> EXCERTO FORNECIDO
● ● ● ●
Ao chegar no meio do lago, Deus surge a bordo. Seu filho tem muitas interrogações. Ambos conversam. Jesus fala da "Legião" que expulsou de um homem ao chegar na terra dos gadarenos, observando que Deus, melhor do que ele, sabe que não se pode prever para onde vão os demônios banidos de um corpo. Deus então replica: "E por que hei-de eu saber dos assuntos do Diabo". Ora, o Todo-Poderoso tudo sabe. "Até certo ponto, só até certo ponto". E qual seria este? "O ponto em que começa a ser interessante fazer de conta que ignoro". A certa altura, o Diabo também sobe à embarcação (na figura do Pastor com quem Jesus trabalhou durante quatro anos apascentando um imenso rebanho de ovelhas e cabras). Na forma humana com que se apresentaram, "tirando as barbas de Deus, eram como gémeos", lê-se no romance.
● ● ● ●
> DADOS ARMAZENADOS
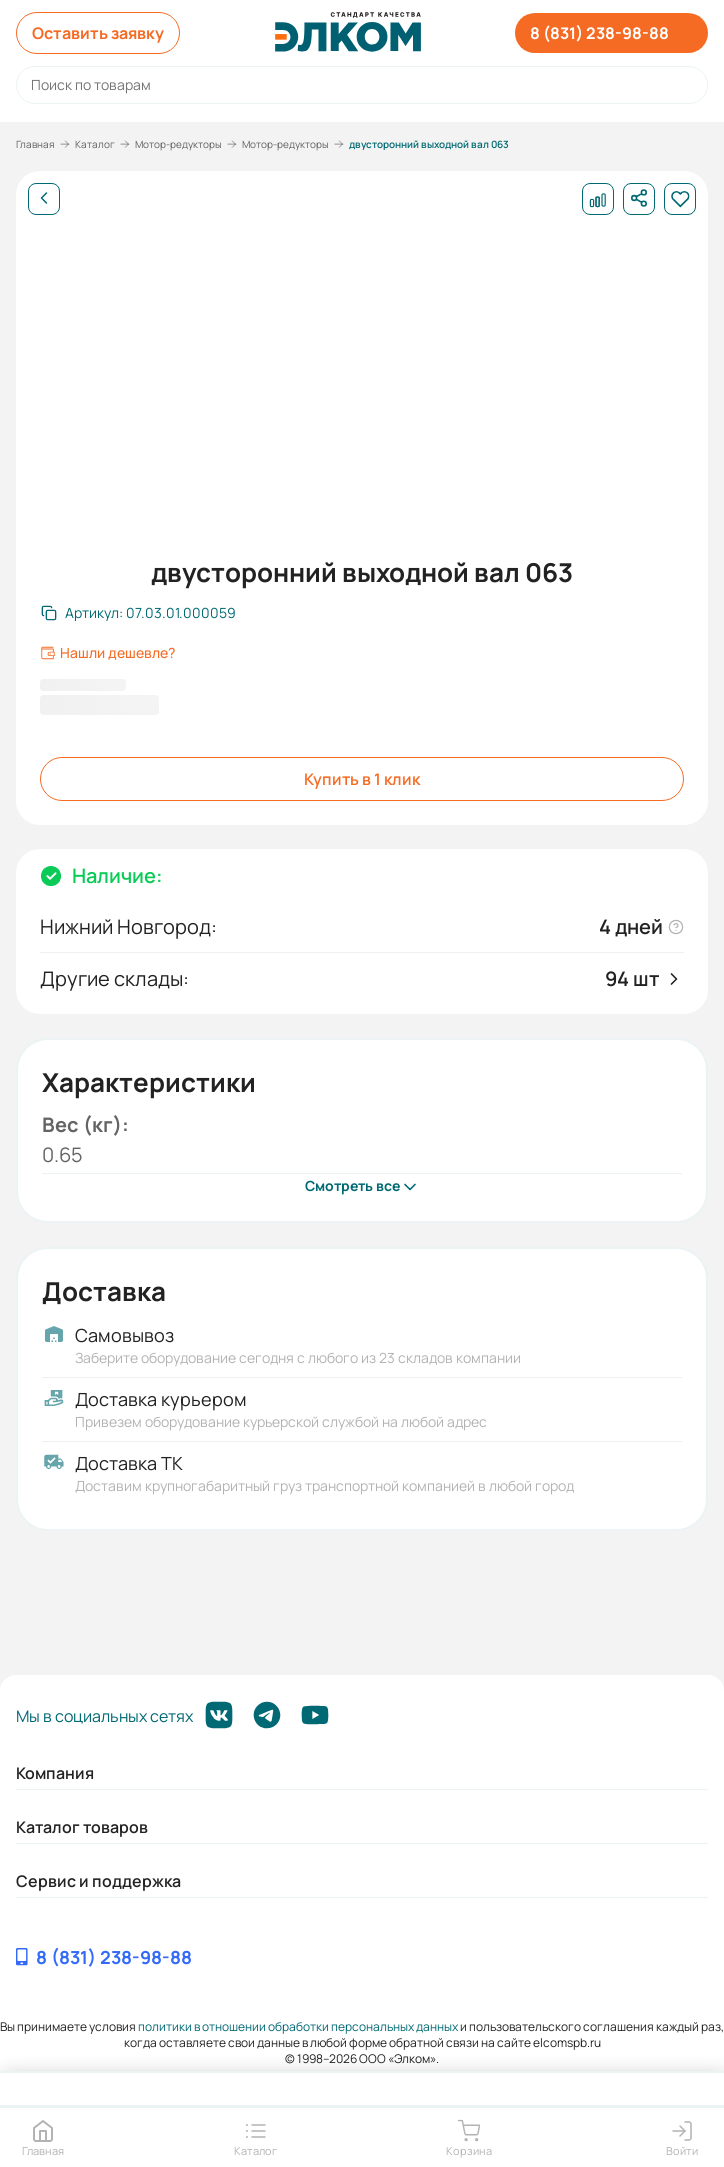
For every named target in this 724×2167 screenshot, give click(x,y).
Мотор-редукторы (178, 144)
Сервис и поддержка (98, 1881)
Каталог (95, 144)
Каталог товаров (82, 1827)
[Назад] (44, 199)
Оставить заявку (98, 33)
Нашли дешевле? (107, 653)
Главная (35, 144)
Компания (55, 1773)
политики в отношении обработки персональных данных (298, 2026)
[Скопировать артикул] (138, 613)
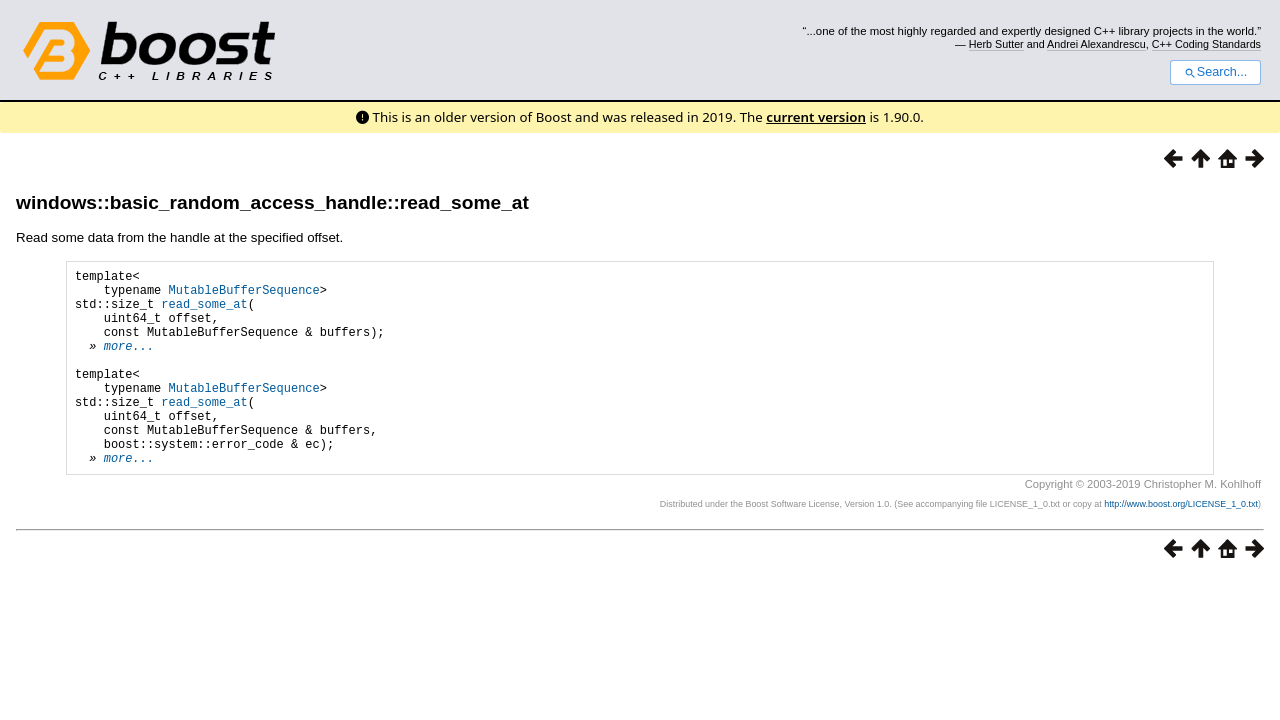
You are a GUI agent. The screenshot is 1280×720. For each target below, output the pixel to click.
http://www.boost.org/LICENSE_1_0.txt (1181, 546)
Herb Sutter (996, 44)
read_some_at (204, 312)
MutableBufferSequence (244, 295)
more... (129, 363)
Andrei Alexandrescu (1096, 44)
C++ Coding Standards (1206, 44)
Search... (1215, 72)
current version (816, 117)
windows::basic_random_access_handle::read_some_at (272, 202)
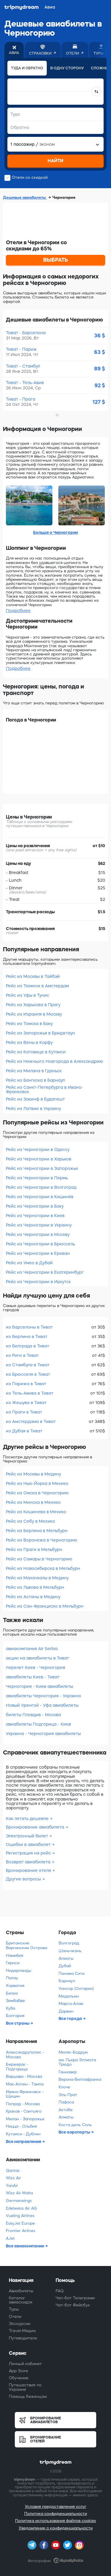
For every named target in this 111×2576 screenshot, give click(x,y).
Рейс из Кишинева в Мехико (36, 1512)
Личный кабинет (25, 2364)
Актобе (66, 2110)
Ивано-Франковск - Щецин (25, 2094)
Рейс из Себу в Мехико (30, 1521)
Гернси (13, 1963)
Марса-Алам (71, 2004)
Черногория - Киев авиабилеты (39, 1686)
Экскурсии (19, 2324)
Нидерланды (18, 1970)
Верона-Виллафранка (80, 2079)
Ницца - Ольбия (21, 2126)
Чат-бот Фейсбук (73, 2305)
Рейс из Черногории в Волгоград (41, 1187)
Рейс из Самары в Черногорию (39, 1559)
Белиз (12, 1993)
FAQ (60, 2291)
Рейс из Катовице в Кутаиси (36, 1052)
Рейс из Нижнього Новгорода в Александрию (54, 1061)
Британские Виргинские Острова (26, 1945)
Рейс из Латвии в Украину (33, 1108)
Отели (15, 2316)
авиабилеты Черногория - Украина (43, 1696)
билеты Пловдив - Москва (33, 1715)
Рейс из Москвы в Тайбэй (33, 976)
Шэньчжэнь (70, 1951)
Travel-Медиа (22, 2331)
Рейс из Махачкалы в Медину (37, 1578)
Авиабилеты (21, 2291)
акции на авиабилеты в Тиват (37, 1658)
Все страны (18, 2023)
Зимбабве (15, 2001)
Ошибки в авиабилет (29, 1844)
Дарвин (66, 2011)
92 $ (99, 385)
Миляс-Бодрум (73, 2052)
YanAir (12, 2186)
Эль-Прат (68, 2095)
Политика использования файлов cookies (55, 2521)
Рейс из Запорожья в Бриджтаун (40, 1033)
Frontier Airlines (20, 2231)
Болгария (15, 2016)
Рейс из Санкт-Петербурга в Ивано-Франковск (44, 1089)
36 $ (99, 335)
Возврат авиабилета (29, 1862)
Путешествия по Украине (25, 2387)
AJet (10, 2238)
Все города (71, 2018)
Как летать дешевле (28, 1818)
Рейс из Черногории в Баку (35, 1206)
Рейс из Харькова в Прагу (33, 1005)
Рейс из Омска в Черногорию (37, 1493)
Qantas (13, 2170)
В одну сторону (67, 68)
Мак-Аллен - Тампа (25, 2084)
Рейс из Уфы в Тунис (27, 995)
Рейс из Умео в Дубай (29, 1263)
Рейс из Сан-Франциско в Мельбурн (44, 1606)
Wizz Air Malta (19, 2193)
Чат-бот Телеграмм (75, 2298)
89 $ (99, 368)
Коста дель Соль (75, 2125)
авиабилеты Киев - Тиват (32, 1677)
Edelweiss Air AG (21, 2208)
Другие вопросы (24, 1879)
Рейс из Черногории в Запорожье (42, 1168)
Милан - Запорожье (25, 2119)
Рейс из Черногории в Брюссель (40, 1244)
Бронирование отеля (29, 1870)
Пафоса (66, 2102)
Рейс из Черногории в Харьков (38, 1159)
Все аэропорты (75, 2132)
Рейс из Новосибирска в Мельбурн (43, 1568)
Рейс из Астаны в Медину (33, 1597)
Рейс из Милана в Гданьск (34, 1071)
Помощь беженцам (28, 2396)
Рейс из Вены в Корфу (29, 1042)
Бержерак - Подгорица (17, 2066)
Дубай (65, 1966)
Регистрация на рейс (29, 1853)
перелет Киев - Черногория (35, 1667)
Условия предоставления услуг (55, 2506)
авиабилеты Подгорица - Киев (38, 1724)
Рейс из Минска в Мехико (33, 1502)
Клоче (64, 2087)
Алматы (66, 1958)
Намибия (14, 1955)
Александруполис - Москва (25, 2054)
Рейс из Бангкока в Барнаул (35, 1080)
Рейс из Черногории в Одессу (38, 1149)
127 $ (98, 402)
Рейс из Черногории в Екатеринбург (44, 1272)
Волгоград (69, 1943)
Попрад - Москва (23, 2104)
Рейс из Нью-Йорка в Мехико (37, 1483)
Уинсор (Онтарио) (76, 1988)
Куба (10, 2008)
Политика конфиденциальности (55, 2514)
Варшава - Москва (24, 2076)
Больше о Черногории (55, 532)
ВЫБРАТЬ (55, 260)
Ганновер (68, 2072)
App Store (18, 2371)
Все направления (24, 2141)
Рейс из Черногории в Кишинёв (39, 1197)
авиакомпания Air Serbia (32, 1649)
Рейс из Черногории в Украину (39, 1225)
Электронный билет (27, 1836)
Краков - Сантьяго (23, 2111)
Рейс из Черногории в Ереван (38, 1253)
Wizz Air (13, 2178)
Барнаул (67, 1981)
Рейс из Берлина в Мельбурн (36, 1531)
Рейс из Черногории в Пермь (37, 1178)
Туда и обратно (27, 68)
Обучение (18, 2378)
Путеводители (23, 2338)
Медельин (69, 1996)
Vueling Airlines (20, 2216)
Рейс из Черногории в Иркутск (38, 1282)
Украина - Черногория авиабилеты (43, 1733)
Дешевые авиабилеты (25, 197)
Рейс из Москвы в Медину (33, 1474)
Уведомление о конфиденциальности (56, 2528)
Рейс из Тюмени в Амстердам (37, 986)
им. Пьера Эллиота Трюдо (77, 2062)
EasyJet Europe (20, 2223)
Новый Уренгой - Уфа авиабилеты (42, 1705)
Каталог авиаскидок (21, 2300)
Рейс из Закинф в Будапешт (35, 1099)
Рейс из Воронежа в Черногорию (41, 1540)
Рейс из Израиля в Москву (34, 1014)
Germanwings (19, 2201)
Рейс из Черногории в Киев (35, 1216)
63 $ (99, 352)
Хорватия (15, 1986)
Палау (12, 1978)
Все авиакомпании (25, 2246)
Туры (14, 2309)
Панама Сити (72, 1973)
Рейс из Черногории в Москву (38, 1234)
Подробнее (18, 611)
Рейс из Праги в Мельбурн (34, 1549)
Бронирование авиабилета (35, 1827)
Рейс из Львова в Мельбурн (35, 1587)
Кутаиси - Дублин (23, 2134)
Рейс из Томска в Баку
● ● ● ●
> EXERCÍCIO CURTO A
Responda, com base no excerto sobre o encontro no lago:
(i) Em que parte do lago Deus surge a bordo?
(ii) Segundo Deus, em que ponto termina o seu saber?
(iii) Durante quantos anos Jesus trabalhou com o Pastor?
> EXERCÍCIO CURTO B
Escreva a continuação do excerto sobre o encontro no barco, começando logo após a última frase.

> RESPOSTA DO EXERCÍCIO A
(i) No meio do lago.
(ii) No ponto em que começa a ser interessante fazer de conta que ignora.
(iii) Durante quatro anos.

> RESPOSTA DO EXERCÍCIO B
Inteira-se Jesus de sua missão: cumprir o papel de mártir, "que é o que de melhor há para fazer espalhar uma crença e afervorar uma fé". Desse modo, diz Deus, "estou certíssimo de que em pouco mais de meia dúzia de séculos, embora tendo de lutar, eu e tu, com muitas contrariedades, passarei de deus dos hebreus a deus dos que chamaremos católicos, à grega", ou seja, deixando de ser adorado por um povo relativamente pequeno e passando a ser cultuado globalmente. Inteligente como é, Jesus faz a pergunta óbvia: por que é preciso o sofrimento de um mártir para atingir tal objetivo, sendo o Senhor capaz de tudo? Alega-se então um pacto inamovível entre os deuses, pois "nenhum deus gosta que venham fazer na sua casa aquilo que seria incorrecto ir ele fazer à casa dos outros". E como será o futuro após esse sacrifício? Formar-se-á uma Igreja, dita católica, "e os seus alicerces [serão] compostos de um cimento de renúncias, lágrimas, dores, torturas, de todas as mortes imagináveis hoje e outras que só no futuro serão conhecidas".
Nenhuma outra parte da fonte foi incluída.